● **Given records**:
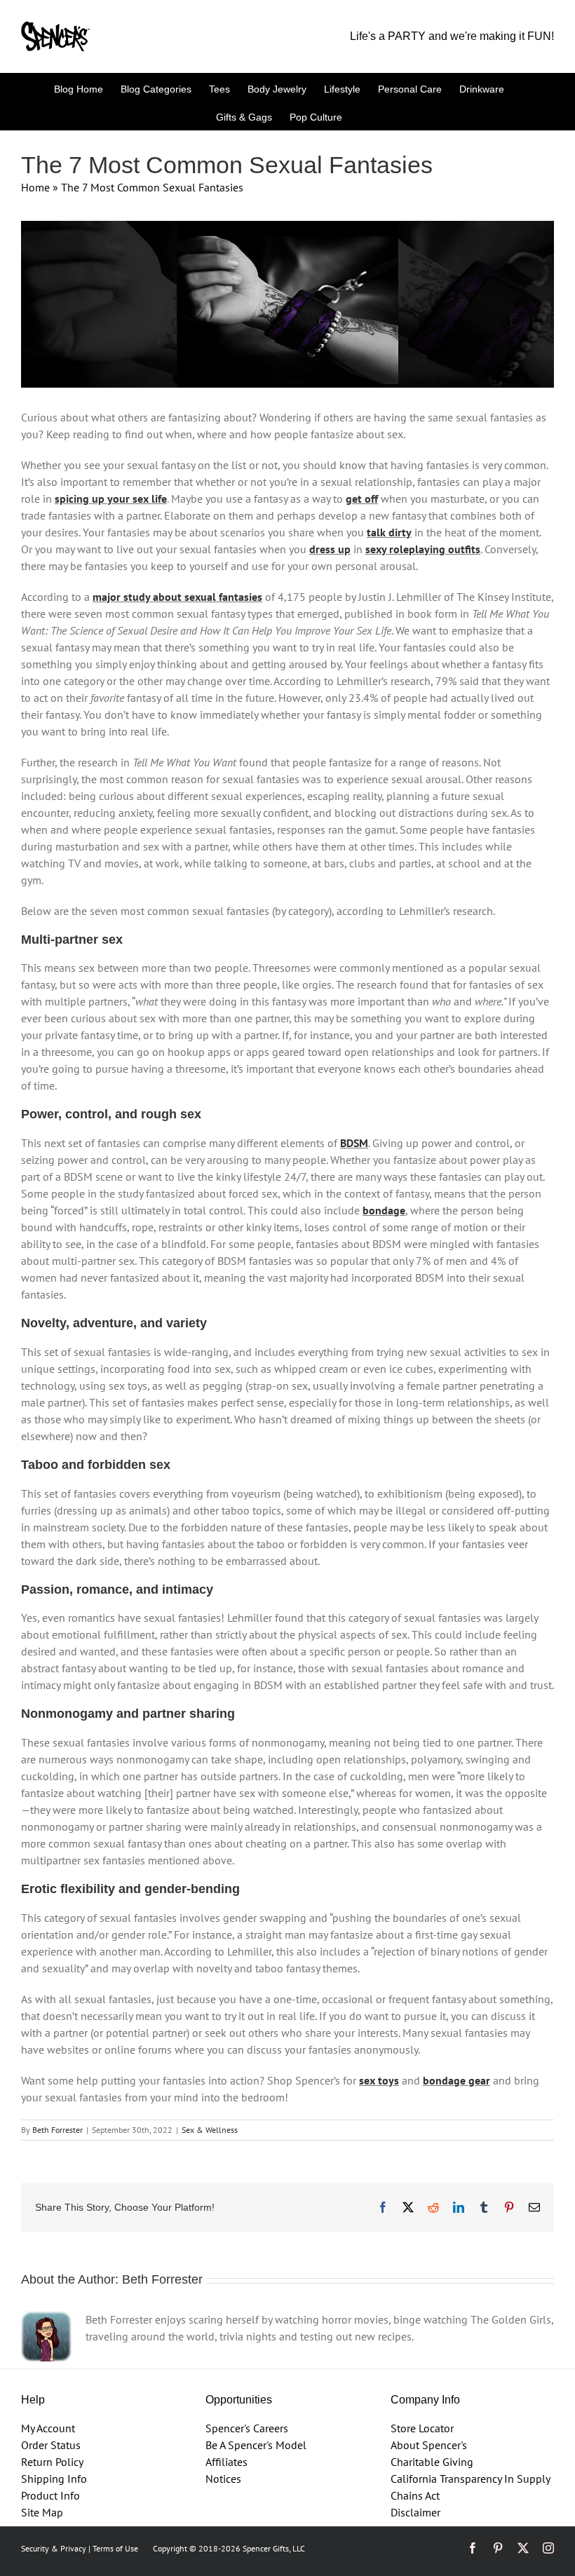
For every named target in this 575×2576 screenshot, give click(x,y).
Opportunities (238, 2400)
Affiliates (226, 2462)
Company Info (425, 2400)
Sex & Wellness (210, 2129)
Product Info (50, 2495)
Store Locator (422, 2428)
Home (35, 187)
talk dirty (389, 532)
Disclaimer (415, 2512)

● **Your task**: Each line of the material above should be set down exactly, with no pictures.

● **Answer to the exercise**:
For every named target in this 575×2576 screenshot, give click(x,y).
Opportunities (238, 2400)
Affiliates (226, 2462)
Company Info (425, 2400)
Sex & Wellness (210, 2129)
Product Info (50, 2495)
Store Locator (422, 2428)
Home (35, 187)
talk dirty (389, 532)
Disclaimer (415, 2512)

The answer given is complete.